Exercise 1 ▸ In the court order, which motion does the Court grant?

Page text ▸
▼

Opinion
Civil Action 4:21-cv-272
10-11-2022
ORDER
R. STAN BAKER, UNITED STATES DISTRICT JUDGE.
This matter comes before the Court upon Plaintiff's failure to comply with or in any way respond to the Court's June 23, 2022, Order, which directed him to file an amended complaint. (Doc. 22.) For the following reasons, the Court GRANTS Defendant City of Pooler's Motion to Dismiss, (doc. 23), and DISMISSES this action WITHOUT PREJUDICE.

▲

(Records from a pointing dataset)
▼

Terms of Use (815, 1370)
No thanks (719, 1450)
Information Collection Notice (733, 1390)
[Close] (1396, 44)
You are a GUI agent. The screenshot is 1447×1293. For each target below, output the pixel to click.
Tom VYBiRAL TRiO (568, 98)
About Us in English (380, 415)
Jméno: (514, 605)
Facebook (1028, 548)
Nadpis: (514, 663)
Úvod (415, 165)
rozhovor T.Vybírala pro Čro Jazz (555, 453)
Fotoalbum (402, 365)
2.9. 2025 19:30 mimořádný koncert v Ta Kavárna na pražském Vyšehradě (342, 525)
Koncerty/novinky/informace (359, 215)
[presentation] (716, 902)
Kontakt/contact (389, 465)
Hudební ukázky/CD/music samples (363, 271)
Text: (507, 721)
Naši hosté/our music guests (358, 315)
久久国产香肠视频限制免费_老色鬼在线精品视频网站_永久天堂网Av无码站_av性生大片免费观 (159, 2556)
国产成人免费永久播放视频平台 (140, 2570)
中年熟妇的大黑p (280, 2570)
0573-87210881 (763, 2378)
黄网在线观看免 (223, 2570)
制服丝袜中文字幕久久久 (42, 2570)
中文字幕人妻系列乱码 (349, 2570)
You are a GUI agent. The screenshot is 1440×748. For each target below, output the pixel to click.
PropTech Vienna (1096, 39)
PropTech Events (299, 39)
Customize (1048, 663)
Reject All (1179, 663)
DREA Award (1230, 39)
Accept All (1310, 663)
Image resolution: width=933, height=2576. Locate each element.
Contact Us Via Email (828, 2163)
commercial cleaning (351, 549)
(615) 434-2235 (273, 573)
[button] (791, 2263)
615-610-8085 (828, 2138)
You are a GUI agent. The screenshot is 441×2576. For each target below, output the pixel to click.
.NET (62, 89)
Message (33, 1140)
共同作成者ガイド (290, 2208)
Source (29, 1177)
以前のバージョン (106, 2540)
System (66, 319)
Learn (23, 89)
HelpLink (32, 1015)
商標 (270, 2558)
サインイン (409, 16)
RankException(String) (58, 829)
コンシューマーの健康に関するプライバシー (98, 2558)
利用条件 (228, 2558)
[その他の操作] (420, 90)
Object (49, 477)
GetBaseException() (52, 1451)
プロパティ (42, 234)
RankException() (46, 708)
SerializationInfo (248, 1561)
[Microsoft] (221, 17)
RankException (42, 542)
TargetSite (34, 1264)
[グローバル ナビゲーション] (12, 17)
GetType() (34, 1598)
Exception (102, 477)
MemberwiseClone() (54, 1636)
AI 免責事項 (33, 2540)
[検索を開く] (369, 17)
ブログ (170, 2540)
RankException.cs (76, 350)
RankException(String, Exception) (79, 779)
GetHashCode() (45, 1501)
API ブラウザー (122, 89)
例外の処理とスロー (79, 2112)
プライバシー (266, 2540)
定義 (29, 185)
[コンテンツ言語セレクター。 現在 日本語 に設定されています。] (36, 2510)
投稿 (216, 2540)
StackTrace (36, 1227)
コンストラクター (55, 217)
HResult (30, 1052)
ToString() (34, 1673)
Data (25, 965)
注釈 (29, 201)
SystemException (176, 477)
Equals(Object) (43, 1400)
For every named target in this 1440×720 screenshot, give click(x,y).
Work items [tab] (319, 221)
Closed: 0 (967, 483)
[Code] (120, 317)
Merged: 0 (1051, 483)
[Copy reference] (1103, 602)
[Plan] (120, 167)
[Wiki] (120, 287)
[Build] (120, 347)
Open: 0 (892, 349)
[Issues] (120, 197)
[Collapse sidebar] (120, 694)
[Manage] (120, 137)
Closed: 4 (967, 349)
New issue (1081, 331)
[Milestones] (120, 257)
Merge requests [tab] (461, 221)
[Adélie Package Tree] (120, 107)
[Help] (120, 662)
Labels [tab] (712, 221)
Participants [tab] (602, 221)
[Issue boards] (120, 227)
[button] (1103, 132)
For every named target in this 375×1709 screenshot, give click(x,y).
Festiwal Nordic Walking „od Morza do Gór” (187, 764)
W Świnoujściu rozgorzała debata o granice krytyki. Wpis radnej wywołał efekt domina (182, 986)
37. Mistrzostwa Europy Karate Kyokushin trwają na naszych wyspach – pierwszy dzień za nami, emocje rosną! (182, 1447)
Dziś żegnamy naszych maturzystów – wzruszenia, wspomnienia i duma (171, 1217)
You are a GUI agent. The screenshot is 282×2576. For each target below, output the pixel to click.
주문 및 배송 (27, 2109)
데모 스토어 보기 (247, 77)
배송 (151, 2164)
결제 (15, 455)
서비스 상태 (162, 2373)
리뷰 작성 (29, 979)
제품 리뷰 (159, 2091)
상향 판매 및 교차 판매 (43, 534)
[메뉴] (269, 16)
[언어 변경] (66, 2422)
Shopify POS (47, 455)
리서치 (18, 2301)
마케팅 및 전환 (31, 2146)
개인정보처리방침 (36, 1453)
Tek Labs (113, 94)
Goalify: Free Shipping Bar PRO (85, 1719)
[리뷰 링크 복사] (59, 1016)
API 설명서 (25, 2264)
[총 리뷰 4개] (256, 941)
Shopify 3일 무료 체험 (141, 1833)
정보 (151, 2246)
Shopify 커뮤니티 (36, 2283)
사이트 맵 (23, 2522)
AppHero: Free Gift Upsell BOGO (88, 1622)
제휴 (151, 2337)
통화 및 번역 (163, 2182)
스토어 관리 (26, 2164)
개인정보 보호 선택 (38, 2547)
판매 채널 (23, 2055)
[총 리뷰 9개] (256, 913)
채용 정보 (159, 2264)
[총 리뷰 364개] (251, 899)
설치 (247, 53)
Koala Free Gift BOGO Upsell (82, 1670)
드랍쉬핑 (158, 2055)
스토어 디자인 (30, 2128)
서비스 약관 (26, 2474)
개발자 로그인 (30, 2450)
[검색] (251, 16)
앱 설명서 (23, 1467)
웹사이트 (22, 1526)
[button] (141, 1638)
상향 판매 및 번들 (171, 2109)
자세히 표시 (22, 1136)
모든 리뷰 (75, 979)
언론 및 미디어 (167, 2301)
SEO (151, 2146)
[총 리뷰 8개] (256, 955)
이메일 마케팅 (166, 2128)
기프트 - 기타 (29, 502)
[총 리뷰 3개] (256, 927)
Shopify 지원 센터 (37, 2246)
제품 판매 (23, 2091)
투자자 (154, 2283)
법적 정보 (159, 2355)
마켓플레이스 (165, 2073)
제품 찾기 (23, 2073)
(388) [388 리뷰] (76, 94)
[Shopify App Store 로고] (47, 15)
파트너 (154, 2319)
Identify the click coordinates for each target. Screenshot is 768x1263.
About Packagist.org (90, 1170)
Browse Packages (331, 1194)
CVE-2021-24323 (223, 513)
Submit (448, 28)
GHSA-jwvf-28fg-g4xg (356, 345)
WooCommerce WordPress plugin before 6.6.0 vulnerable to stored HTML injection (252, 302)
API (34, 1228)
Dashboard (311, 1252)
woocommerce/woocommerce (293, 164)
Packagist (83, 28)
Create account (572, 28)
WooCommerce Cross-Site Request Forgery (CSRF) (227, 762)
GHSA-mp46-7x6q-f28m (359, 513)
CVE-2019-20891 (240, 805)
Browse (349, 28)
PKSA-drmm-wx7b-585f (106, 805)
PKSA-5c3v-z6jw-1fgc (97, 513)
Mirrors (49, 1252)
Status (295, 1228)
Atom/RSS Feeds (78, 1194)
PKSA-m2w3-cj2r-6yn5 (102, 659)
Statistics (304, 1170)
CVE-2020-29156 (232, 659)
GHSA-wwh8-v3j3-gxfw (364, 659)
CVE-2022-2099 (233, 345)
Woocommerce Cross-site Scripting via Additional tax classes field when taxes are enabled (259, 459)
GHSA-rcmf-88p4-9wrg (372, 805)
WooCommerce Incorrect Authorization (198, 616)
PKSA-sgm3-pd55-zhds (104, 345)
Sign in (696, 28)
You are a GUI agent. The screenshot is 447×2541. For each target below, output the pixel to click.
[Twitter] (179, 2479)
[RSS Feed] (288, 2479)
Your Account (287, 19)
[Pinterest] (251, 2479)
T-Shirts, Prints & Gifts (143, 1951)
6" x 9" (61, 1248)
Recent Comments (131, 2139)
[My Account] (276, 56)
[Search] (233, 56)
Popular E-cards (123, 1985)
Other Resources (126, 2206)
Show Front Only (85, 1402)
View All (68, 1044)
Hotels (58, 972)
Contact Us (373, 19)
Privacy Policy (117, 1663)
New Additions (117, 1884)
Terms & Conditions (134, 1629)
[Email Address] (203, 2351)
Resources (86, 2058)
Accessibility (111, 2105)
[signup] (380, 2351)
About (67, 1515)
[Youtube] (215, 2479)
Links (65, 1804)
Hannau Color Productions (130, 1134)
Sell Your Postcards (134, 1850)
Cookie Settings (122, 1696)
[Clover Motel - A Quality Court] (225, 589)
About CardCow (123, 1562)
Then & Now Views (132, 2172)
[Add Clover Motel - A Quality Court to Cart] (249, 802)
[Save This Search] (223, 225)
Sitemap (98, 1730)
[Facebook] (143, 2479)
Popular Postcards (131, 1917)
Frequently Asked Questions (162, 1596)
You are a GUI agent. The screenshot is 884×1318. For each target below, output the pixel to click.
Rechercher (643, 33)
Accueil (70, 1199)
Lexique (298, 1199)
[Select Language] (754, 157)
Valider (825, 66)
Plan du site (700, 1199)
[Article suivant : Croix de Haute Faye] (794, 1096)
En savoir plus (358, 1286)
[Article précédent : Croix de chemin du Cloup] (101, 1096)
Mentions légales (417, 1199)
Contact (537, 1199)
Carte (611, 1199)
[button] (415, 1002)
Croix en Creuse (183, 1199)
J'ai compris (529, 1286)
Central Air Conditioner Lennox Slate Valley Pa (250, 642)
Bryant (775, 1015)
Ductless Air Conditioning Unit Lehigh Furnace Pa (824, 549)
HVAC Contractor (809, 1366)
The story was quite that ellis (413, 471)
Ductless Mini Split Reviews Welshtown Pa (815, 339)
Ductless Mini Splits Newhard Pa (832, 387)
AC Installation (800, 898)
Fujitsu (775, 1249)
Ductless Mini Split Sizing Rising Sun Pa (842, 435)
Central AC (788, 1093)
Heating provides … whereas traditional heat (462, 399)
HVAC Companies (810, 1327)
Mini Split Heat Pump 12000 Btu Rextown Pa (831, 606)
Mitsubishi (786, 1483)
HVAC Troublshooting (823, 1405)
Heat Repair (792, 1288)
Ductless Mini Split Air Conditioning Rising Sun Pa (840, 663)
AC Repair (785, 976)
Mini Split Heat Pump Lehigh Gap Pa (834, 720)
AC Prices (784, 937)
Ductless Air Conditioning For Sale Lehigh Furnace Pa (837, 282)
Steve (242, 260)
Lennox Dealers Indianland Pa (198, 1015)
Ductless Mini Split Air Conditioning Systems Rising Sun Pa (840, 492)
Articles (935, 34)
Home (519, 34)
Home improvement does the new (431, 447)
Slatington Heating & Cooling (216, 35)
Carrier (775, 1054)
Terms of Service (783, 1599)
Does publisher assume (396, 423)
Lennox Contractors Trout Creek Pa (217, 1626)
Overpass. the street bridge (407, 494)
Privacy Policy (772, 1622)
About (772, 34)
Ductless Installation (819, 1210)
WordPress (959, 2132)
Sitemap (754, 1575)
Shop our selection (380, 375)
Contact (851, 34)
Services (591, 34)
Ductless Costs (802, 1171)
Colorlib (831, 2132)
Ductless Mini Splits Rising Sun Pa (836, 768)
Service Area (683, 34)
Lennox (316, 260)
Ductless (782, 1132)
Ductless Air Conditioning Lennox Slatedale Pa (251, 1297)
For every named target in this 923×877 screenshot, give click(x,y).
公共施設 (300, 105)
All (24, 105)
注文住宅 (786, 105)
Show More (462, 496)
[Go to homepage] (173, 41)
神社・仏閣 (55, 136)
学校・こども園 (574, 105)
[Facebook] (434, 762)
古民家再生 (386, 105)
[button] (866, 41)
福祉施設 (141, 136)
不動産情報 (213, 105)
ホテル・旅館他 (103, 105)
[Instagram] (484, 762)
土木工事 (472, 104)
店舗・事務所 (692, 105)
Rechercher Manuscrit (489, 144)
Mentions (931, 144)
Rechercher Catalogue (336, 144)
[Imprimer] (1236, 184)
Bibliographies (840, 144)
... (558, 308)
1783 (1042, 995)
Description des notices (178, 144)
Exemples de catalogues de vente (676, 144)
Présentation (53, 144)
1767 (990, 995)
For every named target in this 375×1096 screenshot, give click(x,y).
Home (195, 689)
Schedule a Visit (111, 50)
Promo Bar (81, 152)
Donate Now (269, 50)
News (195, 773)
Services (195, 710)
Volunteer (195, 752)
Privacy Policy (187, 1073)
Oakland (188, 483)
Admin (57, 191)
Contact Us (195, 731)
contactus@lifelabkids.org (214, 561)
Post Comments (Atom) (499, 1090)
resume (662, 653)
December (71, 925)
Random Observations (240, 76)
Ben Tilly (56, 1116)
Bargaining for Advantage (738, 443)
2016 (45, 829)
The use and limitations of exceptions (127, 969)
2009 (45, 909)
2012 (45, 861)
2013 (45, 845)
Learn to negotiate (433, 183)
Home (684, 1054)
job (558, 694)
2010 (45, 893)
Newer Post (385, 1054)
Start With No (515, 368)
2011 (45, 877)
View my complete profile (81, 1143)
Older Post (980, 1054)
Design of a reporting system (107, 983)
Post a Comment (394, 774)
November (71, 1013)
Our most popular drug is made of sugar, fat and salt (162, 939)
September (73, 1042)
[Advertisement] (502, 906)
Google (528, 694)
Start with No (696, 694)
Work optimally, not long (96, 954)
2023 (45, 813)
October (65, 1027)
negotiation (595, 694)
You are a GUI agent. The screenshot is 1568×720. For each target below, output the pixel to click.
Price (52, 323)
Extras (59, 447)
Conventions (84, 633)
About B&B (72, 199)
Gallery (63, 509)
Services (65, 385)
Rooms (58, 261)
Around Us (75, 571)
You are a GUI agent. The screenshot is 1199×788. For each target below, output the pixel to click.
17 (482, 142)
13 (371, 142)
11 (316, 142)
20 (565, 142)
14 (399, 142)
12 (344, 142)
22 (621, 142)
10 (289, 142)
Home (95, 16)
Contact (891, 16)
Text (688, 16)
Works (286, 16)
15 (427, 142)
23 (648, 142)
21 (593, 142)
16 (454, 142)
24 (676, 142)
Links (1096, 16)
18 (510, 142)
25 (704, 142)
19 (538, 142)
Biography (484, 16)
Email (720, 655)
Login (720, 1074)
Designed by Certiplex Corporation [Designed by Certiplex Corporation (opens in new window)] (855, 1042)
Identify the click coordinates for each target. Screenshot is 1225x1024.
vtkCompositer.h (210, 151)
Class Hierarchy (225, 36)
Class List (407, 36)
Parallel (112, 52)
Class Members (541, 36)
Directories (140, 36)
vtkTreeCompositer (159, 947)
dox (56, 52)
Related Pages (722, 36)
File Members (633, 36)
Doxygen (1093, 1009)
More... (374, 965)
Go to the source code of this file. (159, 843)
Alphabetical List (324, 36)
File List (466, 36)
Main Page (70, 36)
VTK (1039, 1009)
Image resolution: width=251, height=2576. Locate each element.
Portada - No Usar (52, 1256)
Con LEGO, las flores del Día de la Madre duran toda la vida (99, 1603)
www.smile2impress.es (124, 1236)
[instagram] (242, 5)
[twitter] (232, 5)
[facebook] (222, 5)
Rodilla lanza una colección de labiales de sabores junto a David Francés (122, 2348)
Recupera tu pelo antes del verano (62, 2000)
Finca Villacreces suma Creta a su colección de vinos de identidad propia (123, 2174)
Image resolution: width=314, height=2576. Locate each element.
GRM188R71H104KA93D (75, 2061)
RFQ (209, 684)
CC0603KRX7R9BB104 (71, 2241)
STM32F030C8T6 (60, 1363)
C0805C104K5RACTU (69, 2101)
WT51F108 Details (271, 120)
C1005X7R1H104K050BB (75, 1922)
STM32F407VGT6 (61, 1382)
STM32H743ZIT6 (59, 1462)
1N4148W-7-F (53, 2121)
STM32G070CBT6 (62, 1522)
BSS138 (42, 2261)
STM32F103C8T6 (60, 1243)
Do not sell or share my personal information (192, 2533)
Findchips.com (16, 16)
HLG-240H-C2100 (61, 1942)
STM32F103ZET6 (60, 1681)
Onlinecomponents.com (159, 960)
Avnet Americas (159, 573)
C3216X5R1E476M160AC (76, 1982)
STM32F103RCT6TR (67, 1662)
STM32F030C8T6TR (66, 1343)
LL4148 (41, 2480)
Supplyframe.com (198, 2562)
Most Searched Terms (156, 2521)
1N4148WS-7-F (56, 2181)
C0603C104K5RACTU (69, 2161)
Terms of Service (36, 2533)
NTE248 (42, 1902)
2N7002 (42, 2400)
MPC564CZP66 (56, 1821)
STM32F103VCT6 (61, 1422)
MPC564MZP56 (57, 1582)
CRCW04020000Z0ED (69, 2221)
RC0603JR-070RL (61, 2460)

▲

Exercise 2 ▸ Copy the records starting at the line containing "[Instagram] (484, 762)" and ending after the line containing "Promo Bar (81, 152)", swapping "Rechercher" for "Search" and changing nothing else.

Result 1 ▸ Defendant City of Pooler's Motion to Dismiss.

Result 2 ▸
[Instagram] (484, 762)
土木工事 (472, 104)
店舗・事務所 (692, 105)
Search Manuscrit (489, 144)
Mentions (931, 144)
Search Catalogue (336, 144)
[Imprimer] (1236, 184)
Bibliographies (840, 144)
... (558, 308)
1783 (1042, 995)
Description des notices (178, 144)
Exemples de catalogues de vente (676, 144)
Présentation (53, 144)
1767 (990, 995)
For every named target in this 375×1096 screenshot, give click(x,y).
Home (195, 689)
Schedule a Visit (111, 50)
Promo Bar (81, 152)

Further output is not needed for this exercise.